Here we go again.

Cue more investigations, damaged reputations, and sticky situations as we guide you through another whirlwind week of politics. Roll on the next!

Flying High

 Chris Heaton-Harris

Chris Heaton-Harris

 

The government chief whip will surely have a smile on his face after the government’s Northern Ireland Protocol Bill passed its second reading with a majority of 74 – and not a single Tory vote against it. You might not have guessed it, with the news awash earlier this week with damning statements from several Tories’ Twitter accounts; but neither former PM Theresa May, who bluntly said the bill was “not legal”, nor Conservative chair of the Commons Northern Ireland affairs committee Simon Hoare, who described it as a “failure of statecraft”, walked the way they’d talked.

A sudden change of heart? Unlikely. The 72 tory MPs – including May and Hoare – who abstained prove that not all is well in Tory land. More likely, it is a canny move by Heaton-Harris who may finally be beginning to get a grip on the long-term dysfunctional Tory parliamentary mismanagement. Time will tell.

Middle Ranking

 Angela Rayner

Angela Rayner

 

Labour’s second in command proved her mettle during the Battle of the Deputies at PMQs this week. Utilising clear communications and passionate lines of attack left Deputy PM Raab with only hesitancy, hypocrisy, and a distasteful wink following the half-hour heated punch-up. Comparing the Tory MPs’ chortling with laws to outlaw people protesting outside Westminster, or Boris’s absence from the Chamber with an attempt to ‘flee the country’, it is Rayner and Labour who led the dance following the session.

That’s all very well, and may do wonders for Labour’s media reputation, but it’s the reputation among voters that matters. Throwing arrows against the government at the despatch box will only go so far. It’s more entertaining to watch, but not necessarily more convincing for an electorate that is pleading to be shown a different direction.

Sinking Quickly

 George Eustice

George Eustice

 

‘Investigated for untreated sewage’ – there’s a line you don’t want on your CV. Particularly if you’re the Environment Secretary of State, who will want to quickly wash his hands of the Office for Environmental Protection’s investigation into untreated sewage being pumped into rivers and seas in England.

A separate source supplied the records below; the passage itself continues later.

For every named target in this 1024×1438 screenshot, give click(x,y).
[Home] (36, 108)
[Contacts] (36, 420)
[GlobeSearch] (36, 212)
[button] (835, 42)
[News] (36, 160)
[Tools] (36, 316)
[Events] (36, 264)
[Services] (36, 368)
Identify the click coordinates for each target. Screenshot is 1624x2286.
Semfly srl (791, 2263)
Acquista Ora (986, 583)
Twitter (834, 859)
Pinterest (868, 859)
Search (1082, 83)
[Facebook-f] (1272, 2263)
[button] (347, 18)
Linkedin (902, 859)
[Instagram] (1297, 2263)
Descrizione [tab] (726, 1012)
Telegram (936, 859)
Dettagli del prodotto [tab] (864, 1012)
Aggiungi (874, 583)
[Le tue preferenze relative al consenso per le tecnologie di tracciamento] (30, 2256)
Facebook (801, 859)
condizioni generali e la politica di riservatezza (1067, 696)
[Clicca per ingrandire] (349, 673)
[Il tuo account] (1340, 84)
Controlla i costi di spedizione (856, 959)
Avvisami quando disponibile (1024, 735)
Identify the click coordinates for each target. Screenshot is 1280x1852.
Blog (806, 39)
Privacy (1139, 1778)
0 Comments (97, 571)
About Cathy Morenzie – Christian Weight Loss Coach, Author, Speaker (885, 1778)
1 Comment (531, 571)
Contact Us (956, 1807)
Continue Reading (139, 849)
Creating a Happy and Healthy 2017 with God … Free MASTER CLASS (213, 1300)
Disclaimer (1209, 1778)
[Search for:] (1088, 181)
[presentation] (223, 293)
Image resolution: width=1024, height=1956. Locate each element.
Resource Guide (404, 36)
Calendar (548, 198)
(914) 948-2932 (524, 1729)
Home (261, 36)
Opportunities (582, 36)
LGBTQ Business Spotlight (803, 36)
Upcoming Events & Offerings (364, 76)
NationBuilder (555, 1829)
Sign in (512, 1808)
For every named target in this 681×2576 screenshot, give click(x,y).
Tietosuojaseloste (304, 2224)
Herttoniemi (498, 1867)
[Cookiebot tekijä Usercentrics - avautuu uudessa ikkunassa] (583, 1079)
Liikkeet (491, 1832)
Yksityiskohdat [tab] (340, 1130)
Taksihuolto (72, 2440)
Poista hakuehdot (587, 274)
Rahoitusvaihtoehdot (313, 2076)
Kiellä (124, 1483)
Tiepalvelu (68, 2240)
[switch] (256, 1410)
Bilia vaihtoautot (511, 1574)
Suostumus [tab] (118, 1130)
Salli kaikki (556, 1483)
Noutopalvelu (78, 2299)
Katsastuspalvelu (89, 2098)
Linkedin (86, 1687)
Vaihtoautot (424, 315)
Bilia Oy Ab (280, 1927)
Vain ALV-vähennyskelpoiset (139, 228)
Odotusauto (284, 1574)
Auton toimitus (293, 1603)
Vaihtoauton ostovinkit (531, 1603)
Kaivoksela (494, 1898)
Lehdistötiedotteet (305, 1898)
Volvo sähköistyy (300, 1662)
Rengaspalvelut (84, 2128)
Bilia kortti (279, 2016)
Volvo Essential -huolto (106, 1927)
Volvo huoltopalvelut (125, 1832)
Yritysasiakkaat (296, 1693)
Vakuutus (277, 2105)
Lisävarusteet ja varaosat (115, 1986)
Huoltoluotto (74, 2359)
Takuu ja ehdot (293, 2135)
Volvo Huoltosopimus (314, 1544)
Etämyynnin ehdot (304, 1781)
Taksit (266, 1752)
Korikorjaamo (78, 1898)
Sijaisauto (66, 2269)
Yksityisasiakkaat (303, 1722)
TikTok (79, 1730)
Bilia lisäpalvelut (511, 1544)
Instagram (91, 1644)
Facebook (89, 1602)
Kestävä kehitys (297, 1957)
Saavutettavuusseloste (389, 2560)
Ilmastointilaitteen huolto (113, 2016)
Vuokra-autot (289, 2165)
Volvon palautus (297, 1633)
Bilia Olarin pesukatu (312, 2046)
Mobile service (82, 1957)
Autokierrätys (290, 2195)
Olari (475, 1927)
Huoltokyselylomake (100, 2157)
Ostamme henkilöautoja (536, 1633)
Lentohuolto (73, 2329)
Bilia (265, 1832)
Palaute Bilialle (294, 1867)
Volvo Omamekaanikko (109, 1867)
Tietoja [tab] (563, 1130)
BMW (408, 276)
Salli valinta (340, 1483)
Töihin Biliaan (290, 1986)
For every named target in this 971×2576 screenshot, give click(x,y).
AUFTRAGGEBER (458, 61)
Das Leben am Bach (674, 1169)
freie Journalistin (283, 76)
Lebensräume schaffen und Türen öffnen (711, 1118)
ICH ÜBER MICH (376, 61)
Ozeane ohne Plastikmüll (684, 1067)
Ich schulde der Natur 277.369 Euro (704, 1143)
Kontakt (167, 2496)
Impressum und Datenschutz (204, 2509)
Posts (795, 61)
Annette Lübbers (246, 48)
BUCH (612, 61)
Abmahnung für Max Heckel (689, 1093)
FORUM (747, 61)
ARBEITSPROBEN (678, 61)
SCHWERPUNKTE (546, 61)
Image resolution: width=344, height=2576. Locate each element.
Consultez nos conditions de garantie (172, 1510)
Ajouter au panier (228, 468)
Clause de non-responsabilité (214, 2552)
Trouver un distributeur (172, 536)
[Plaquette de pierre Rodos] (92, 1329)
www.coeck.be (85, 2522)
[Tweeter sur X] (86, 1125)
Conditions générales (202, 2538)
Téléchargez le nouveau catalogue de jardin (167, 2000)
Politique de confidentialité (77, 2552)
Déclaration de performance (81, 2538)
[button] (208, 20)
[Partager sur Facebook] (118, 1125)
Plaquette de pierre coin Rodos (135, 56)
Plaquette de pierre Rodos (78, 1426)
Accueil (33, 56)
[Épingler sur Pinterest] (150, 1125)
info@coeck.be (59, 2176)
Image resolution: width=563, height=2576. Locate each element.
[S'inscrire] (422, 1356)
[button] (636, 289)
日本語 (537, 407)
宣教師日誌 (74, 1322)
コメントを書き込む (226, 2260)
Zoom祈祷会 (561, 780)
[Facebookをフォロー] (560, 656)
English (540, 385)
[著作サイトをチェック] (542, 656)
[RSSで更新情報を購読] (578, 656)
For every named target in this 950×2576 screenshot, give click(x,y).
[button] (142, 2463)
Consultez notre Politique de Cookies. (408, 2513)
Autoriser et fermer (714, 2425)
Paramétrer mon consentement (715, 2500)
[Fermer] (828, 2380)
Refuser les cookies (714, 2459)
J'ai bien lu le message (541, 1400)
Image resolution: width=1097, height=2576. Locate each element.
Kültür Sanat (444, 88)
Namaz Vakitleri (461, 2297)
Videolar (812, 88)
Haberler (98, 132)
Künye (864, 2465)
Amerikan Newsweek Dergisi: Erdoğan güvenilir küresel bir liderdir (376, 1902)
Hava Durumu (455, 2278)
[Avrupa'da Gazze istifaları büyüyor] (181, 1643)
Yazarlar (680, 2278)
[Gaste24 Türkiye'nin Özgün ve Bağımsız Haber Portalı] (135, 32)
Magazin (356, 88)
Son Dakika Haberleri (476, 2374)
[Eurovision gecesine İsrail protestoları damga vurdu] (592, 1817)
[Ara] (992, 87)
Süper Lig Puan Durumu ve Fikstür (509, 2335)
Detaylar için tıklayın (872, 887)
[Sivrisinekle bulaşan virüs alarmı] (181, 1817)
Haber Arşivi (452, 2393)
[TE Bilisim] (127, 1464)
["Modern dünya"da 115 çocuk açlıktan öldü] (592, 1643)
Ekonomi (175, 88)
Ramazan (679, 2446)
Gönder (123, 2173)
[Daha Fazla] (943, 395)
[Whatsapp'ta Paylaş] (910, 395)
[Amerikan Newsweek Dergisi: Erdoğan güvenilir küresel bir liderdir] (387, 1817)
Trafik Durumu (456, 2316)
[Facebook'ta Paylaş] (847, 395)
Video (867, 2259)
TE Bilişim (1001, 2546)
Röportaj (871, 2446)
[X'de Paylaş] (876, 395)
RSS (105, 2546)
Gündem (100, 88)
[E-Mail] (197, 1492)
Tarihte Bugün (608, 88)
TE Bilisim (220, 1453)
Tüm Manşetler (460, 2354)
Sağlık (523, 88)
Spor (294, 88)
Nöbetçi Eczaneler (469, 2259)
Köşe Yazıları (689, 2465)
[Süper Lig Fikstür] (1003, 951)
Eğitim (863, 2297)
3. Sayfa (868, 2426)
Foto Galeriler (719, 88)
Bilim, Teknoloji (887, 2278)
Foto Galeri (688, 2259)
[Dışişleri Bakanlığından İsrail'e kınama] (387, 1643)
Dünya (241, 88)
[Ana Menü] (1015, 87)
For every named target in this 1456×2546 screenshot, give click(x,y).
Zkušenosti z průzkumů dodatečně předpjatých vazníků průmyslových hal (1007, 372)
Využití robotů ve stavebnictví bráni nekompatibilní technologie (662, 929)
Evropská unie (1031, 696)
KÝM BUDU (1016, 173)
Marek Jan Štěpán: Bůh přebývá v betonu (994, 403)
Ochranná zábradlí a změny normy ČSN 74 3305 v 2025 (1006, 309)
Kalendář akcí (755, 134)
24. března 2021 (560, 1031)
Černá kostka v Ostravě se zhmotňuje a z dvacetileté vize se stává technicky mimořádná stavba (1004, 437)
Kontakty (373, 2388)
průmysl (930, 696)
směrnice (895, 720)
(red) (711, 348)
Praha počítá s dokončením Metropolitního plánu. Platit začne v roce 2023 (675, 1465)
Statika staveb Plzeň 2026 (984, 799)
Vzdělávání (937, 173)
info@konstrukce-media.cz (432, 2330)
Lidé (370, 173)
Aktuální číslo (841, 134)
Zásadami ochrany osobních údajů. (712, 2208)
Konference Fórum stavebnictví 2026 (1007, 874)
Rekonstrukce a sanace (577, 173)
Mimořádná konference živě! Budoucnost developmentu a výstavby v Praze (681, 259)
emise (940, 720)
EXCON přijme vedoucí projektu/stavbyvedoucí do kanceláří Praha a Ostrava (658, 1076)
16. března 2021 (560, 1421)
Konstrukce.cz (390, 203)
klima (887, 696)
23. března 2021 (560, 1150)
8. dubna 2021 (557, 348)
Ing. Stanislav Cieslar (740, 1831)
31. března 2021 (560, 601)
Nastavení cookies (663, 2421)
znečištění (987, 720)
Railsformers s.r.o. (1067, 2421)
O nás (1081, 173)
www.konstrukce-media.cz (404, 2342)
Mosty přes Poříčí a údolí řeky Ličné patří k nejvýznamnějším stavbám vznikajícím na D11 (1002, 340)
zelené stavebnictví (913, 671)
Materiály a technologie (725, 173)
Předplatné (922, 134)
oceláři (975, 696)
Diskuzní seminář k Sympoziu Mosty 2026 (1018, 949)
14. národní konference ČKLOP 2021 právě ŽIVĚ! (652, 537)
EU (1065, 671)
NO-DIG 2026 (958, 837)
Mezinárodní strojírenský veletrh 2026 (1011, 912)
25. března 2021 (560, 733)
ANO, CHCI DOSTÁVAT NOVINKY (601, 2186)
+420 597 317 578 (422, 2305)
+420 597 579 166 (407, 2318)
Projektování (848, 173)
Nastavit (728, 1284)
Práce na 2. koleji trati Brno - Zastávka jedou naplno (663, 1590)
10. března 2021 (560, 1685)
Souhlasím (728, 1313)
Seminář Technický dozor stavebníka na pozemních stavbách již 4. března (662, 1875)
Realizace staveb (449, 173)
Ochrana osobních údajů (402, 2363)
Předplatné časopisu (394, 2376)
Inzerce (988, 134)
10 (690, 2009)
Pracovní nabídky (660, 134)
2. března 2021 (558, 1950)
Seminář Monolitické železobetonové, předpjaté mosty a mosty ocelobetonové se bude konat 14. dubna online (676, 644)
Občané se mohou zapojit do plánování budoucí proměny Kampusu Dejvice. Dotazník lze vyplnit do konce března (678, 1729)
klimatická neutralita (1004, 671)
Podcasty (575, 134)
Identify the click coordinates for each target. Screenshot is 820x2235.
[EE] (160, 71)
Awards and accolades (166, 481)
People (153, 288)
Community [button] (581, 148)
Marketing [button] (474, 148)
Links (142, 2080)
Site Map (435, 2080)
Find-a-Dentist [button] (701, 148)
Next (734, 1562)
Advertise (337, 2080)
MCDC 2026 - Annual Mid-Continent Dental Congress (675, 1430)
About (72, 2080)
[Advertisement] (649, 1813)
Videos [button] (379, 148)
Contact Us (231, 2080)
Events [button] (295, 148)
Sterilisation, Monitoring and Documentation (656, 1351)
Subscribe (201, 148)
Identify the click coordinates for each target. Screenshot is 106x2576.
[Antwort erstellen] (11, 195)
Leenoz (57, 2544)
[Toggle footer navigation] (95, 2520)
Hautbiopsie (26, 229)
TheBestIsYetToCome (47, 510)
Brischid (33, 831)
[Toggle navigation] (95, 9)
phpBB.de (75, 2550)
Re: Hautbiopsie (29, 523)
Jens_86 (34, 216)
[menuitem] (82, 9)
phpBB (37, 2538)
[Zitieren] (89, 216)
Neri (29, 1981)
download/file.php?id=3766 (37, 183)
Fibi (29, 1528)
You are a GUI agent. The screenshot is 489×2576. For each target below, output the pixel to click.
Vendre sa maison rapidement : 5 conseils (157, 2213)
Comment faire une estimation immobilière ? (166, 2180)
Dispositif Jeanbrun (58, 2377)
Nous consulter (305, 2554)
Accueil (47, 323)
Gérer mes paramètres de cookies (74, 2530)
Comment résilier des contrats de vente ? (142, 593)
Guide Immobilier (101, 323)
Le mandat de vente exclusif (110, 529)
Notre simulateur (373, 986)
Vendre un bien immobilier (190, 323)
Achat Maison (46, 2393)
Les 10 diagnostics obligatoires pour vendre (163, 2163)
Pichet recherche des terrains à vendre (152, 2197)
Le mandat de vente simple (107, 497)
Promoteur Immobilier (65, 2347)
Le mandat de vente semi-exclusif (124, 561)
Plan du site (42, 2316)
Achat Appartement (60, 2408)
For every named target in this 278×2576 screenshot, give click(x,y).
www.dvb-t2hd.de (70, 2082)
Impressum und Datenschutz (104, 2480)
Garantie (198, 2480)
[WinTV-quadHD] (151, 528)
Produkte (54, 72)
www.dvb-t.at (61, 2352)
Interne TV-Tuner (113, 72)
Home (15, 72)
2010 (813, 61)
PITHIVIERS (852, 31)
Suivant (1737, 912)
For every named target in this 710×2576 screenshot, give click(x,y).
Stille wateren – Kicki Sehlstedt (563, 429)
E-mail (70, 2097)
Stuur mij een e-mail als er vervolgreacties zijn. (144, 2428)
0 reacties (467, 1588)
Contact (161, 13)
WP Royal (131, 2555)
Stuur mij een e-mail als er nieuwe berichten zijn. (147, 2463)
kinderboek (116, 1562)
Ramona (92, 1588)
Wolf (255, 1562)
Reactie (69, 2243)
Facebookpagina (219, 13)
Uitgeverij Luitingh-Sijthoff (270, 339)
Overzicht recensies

The investigation will seek “to determine whether these authorities have failed to comply with their respective duties in relation to the regulation, including the monitoring and enforcement, of water companies’ own duties to manage sewage”. It follows the warning earlier this year by the Environmental Audit Committee that not a single river or lake in England currently has a clean bill of health – things are clearly not exactly going swimmingly for Eustice as he tries to keep his head above water.

 Douglas Ross

Douglas Ross

 

Leader of the Scottish Tories Douglas Ross finds himself in a bit of sticky situation. First Minister Nicola Sturgeon made it quite clear in her #indyref2 announcement that she had no confidence in Ross’s party to run Scotland, and yet Ross had already made it equally clear he had no confidence in Boris Johnson to run the Tories.

In this chicken-and-egg scenario of who-should-lead-who, the figure likely to be left the worst off is Ross himself, having been alienated by Sturgeon’s call for independence while declaring that he doesn’t back the PM south of the border. But if he thinks that rallying Scotland with the Union requires nothing more than joining the anti-Boris cross-party crowd, he might well be mistaken.